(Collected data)
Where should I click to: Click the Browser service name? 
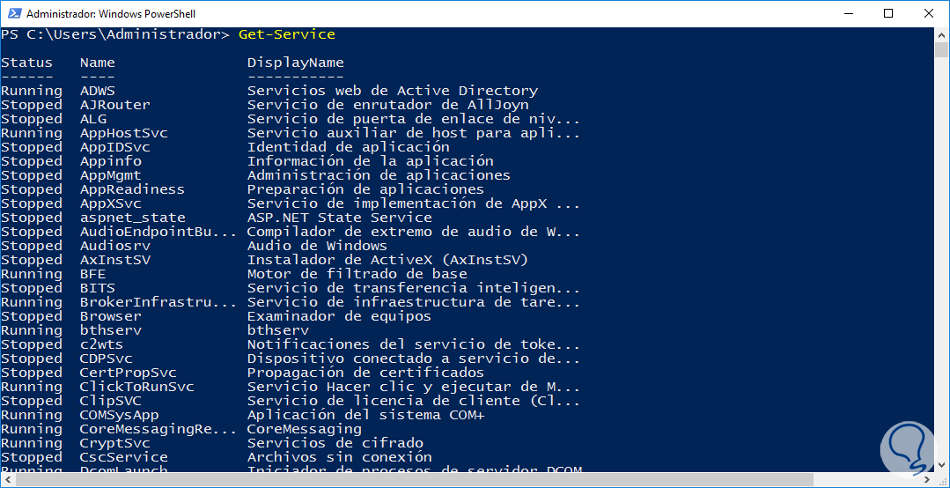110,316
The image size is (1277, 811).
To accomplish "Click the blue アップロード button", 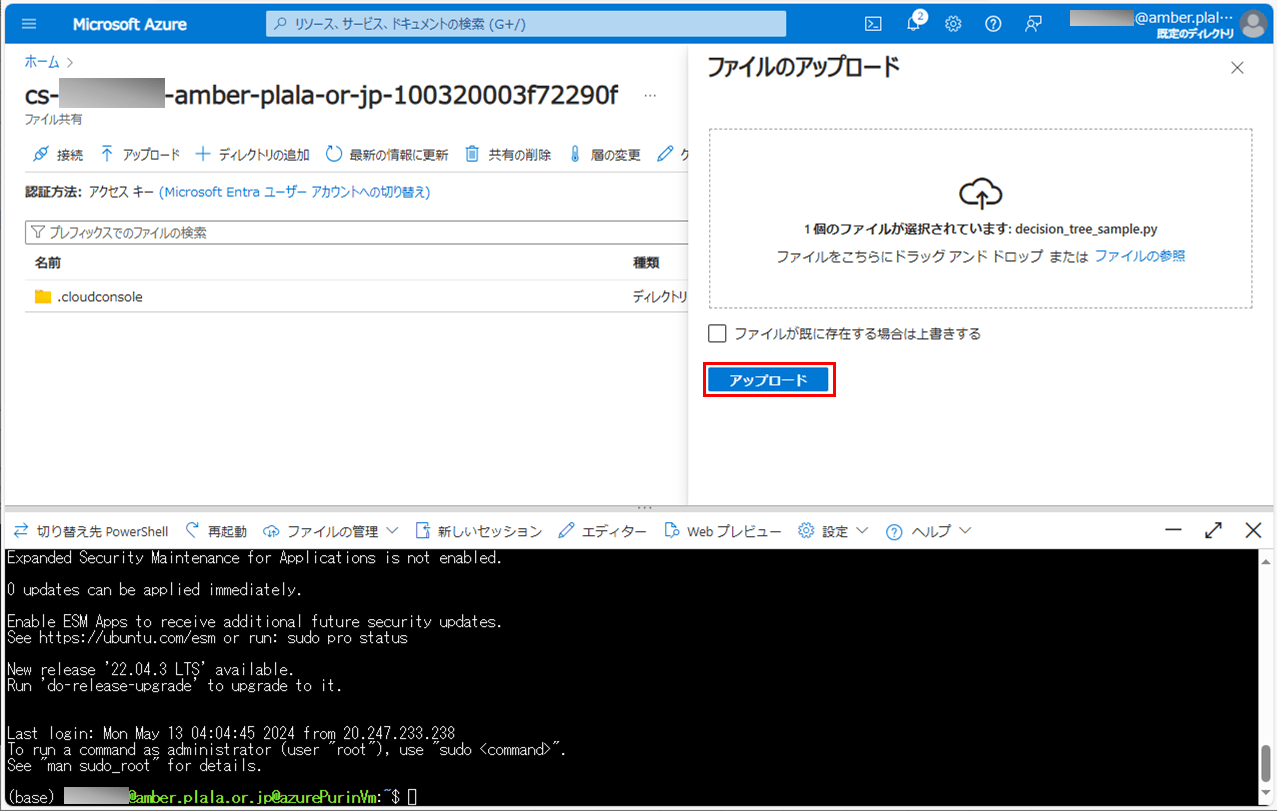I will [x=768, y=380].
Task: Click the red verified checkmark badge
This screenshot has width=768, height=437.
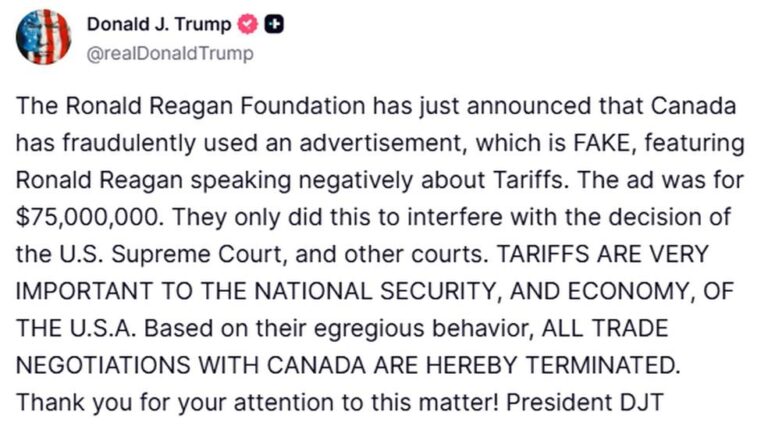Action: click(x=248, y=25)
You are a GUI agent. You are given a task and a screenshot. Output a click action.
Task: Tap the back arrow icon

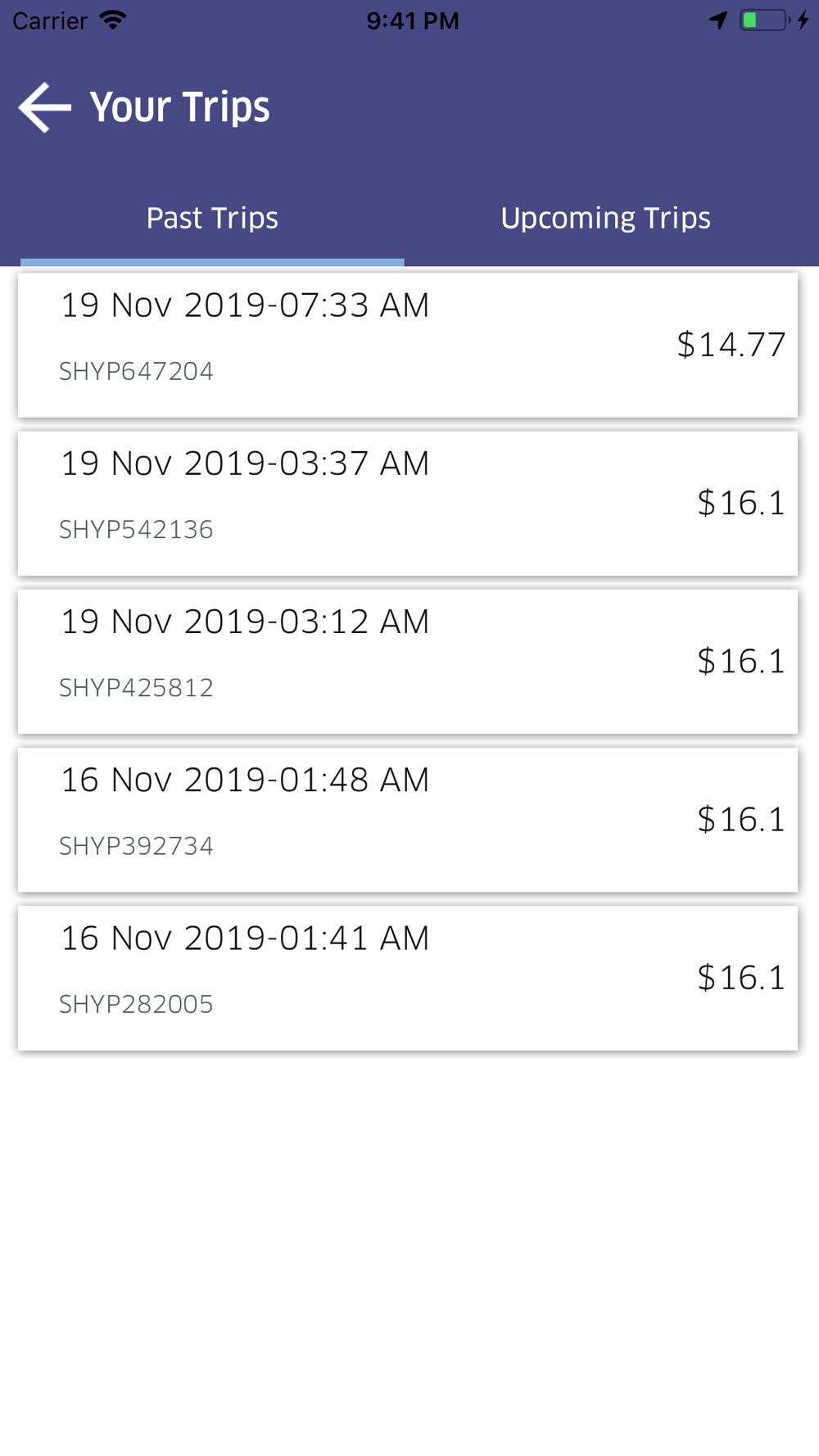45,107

▶ **THE PROBLEM**
Please set down the lines from the one with "Task: Click the red verified checkmark badge" to the end of the entries above, exactly as they are, and drop every picture.

▶ **OUTPUT**
Task: Click the red verified checkmark badge
This screenshot has width=768, height=437.
Action: click(x=248, y=25)
You are a GUI agent. You are given a task and a screenshot. Output a click action.
Task: Tap the back arrow icon

45,107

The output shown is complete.